XSLT - Grouping same items

Tag: xslt Author: minnizhm Date: 2009-09-08

I have the following XML:

  <Info>
    <Name>Dan</Name>
    <Age>24</Age>
  </Info>
  <Info>
    <Name>Tom</Name>
    <Age>15</Age>
  </Info>
  <Info>
    <Name>Dan</Name>
    <Age>24</Age>
  </Info>
  <Info>
    <Name>James</Name>
    <Age>18</Age>
  </Info>

And I need to produce the following HTML:

<ul class="data">
<li>Dan</li>
<li>Dan</li>
</ul>

<ul class="data">
<li>James</li>
</ul>

<ul class="data">
<li>Tom</li>
<li>Tom</li>
</ul>

As well as producing the output it needs to sort based on the Name also. Any help appreciated, started by looking at group-by but couldnt work out how to get it finished:

Pretty sure its wrong?

<xsl:for-each-group select="Info" group-by="@Name">??????
<xsl:for-each-group select="current-group()" sort-by="@Name">

Best Answer

I don't have an XSLT 2.0 parser, but to do it in XSLT 1.0 at least you could use Muenchian Grouping to do this...

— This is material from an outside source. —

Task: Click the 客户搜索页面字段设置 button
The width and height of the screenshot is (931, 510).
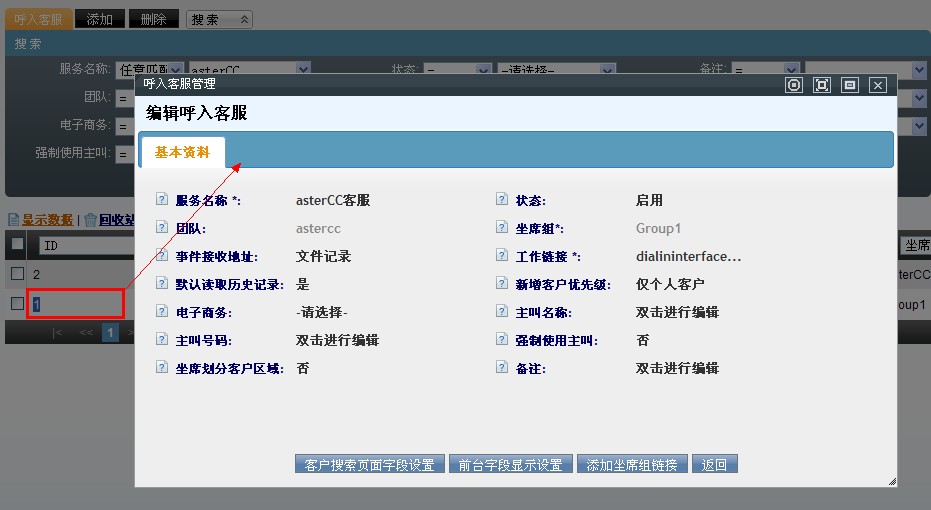Action: 369,465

<xsl:stylesheet version="1.0" xmlns:xsl="http://www.w3.org/1999/XSL/Transform">
    <xsl:output encoding="utf-8" method="html" version="1.0"/>

    <xsl:key name="Names" match="Name" use="."/>

    <xsl:template match="/">
    	<xsl:for-each select="//Info[generate-id(Name) = generate-id(key('Names', Name)[1])]">
    	<xsl:sort select="Name" />
    	<ul class="data">
    		<xsl:for-each select="key('Names', Name)">
    		<li><xsl:value-of select="." /></li>
    		</xsl:for-each>
    		</ul>
    	</xsl:for-each>
    </xsl:template>
</xsl:stylesheet>

Other Answer1

I'm not sure why your result has two 'Tom' elements, I assume you have an extra node in the XML that you didn't provide in your sample.

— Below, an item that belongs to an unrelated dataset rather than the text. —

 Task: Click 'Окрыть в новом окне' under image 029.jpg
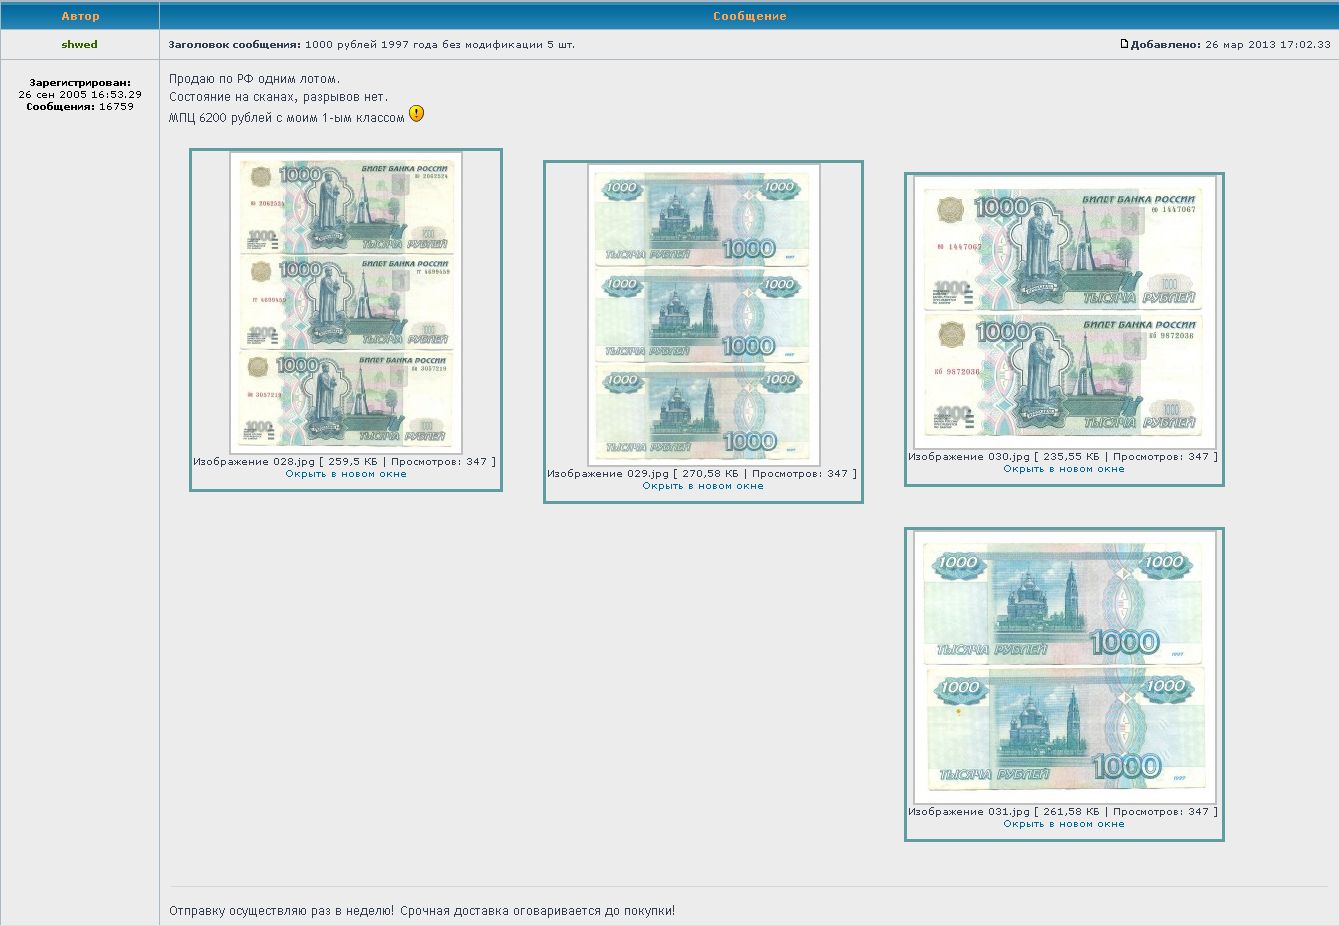(x=702, y=486)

Anyway, the XSLT would look something like this:

<xsl:for-each-group select="Info" group-by="Name">
    <xsl:sort select="current-grouping-key()"/>
    <ul class="data">
    <xsl:for-each select="current-group()/Name">
        <li><xsl:value-of select="." /></li>
    </xsl:for-each>
    </ul>
</xsl:for-each-group>

I don't have an XSLT 2.0 parser handy to test it, but I think that should work.

Other Answer2

I don't have an xslt 2.0 parser to test this, but at the very least you will need to change "@Name" to just "Name", since it is a subelement not an attribute.

comments:

Im no closer to a solution, Im doing something wrong!